Jessica O: “Cold enough for snow” – inherited weirdness

Australian writer Jessica O tells of an extraordinary journey. The daughter is from Melbourne, the mother is from Hong Kong. They meet in Tokyo. The trip together has been planned for a long time.

The two were not close, and they did not have a familiar common language. One of the mother tongues was Cantonese and the other was English. The mother had emigrated to Australia as a young woman, painstakingly learned English here, raised her two daughters and then returned to Hong Kong. The daughter is at home in Australia, she studied there and found her love.

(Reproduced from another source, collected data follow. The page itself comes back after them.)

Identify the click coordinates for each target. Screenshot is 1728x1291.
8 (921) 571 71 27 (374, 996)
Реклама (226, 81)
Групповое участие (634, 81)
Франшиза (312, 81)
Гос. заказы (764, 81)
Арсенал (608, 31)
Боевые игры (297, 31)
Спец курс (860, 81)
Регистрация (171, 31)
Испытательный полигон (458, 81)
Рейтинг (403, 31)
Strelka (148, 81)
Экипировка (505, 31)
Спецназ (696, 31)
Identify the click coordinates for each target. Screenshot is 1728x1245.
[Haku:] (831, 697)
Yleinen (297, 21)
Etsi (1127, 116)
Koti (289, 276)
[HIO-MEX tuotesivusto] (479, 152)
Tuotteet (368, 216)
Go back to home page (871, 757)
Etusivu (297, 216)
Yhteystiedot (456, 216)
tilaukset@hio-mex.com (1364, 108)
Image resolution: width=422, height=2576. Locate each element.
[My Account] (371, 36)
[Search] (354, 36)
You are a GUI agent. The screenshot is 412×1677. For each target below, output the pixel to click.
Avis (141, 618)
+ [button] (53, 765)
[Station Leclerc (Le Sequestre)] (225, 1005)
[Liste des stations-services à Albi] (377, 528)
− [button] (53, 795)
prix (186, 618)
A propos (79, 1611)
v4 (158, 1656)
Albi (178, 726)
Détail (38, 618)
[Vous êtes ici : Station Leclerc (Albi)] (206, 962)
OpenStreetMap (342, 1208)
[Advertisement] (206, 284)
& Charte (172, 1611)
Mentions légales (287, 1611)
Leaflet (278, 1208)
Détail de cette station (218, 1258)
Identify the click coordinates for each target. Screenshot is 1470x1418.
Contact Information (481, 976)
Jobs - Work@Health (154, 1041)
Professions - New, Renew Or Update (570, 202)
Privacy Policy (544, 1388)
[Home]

There is a cold emotional temperature between the two women. However, the title does not stem from that, but from the mother’s wish that one day the weather would be cold enough for snow. Because she had never seen him before.

Mother and daughter as a mirror image

The daughter elaborated a detailed program of their days together: fairs and restaurant visits, long walks and church visits. She wants to share special moments with her mother, looking at photos that mean something to her. However, the mother is happy when she can shop extensively.

She recalls a college job at a Chinese restaurant where she played the always polite Chinese guy, or her relationship with an ex-boyfriend she never contradicted, or a smart lecturer she wanted to please. Compatibility and ambition are constants throughout her life. And the recent hike she did without her exhausted mother was also planned as a self-discovery item on the agenda.

Jilin desires

With this meticulously curated novel, Jessica Au embarks on an impressive search for soul. It’s about a complex mother-daughter relationship, but it’s also about the memories and the self-searching of an ambitious young woman. And the question of how and what we remember when we look at our lives and the lives of our parents and brothers.

They are summaries and literary explorations in which the plans of modern life meet the lives of ancient immigrants. The daughter’s longings and beliefs contrast with those of the mother, who believes that “we are all really nothing, just an accumulation of feelings and desires that do not last. She grew up, she said, never feeling herself isolated, but as intimately connected with others. Nowadays, As she said, people want to know everything and imagine that they can understand everything, as if enlightenment is around the corner, but in reality there is no control and no understanding that does not relieve pain.